Nigeria’s power sector suffers from poor infrastructure, gas supply constraints, absence of cost reflective tariff and transmission challenges and politicisation of the a business where market rules should suffice.
Chima Mouneke, managing director of the Schimatic Blue Energy (SBE), an Abuja –based energy business, told BusinessDay that the power sector privatization from the onset was programmed to face current challenges because of intricate web of politics and vested interests in the process.
“Nigerian power sector is 99 percent politics and 1 percent economics. They played politics with the power sector. For example, who are the people that bought these companies? They are cronies of the government – that is politics. Do they have the technical competence to handle these companies that they bought? Do they have the financial wherewithal to run these companies? No.

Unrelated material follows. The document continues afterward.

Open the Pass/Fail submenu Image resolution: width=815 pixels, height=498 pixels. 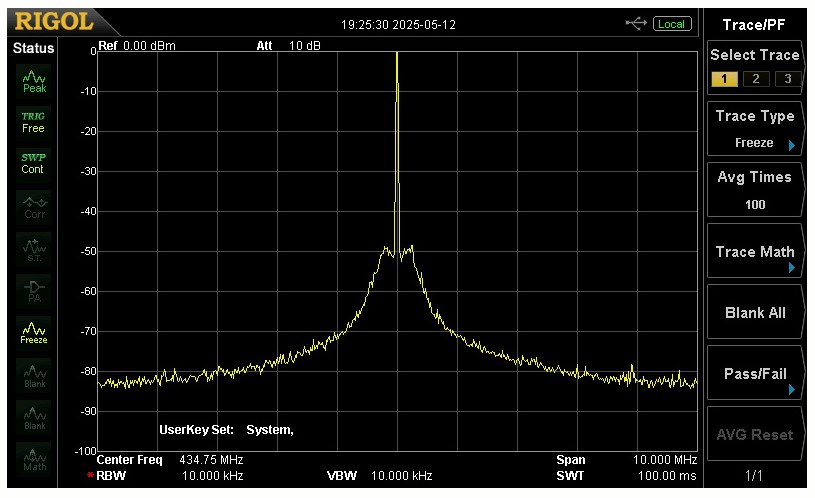tap(755, 375)
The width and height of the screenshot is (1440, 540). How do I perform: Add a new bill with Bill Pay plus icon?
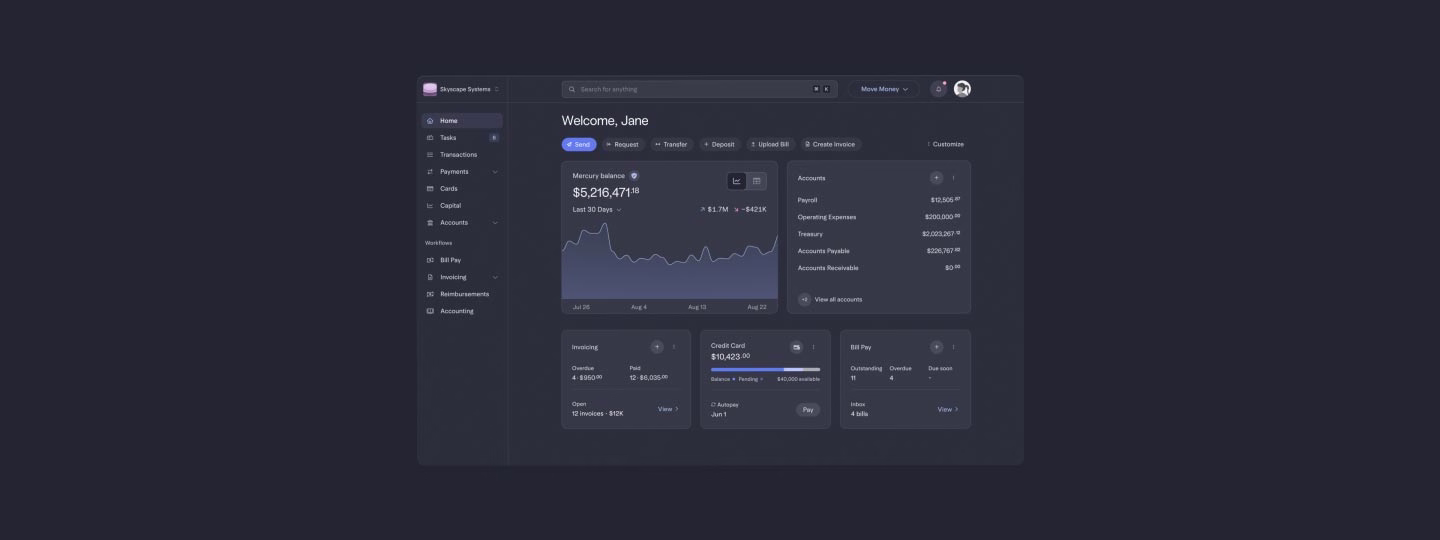[x=936, y=347]
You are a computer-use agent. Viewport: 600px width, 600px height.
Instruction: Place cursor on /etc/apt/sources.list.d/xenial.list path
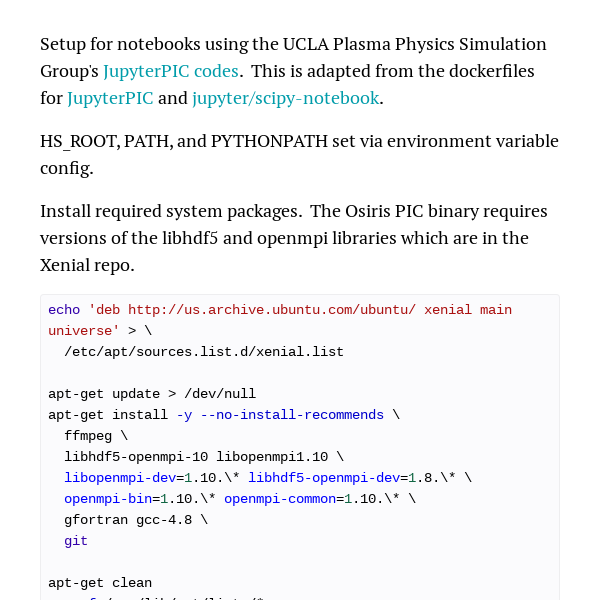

“They borrowed money from commercial banks and commercial banks were willing to give as at that time. So technically they were not qualified, financially they were not qualified and they are all cronies to the people running the government,” he lamented.
Ransom Owan, Group Managing Director of AITEO Power Infrastructure and Red Estate the velocity of power inflow is not equal to the velocity of revenue coming back to the system because it is not being treated as a business because gas supply receipts are not honoured as they should. “That is why ten NIPP plants have been struggling to get gas because the international oil companies say ‘ I can get my gas abroad and sell it abroad and collect my money but if I sell the gas to you under the domestic gas obligation you won’t pay me the correct price, therefore I will not do that I am not a charity organization.’ Therein lays the difference.”
The National Integrated Infrastructure Master Plan estimates that $900 billion will be required to develop the country’s energy sector in the next 30 years, with private sector participation needed to mobilize such large annual funding levels.
But the right structures are not in place. Mouneke said liquidity problem in the sector is worsened by poor collections from DisCos.
“The efficiency in revenue collection has been bad. In one of the power dialogue programmes that I attended we have the players, the Gencos and Discos, and the TCN. The generating companies said that out of the 100 percent energy that they sent out into the grid to the distribution companies to distribute, less than twenty per cent of the money that was collected came back to them.
Barth Nnaji, a former minister of Power, at a recent Power Dialogue in Abuja re-echoed these concerns. “If you are coming to buy a distribution company and you don’t have money to invest and you don’t have the technical competence, you have no business being there.”
Nnaji described the non-credit worthiness of the companies, the poor reflective tariff, the imbalance in value chain as big constraints in the flow of foreign investment into Nigeria’s power sector. He argued that gas supply should be liberalised to enable producers sell at market price, stressing that Nigeria must make a choice between light and darkness.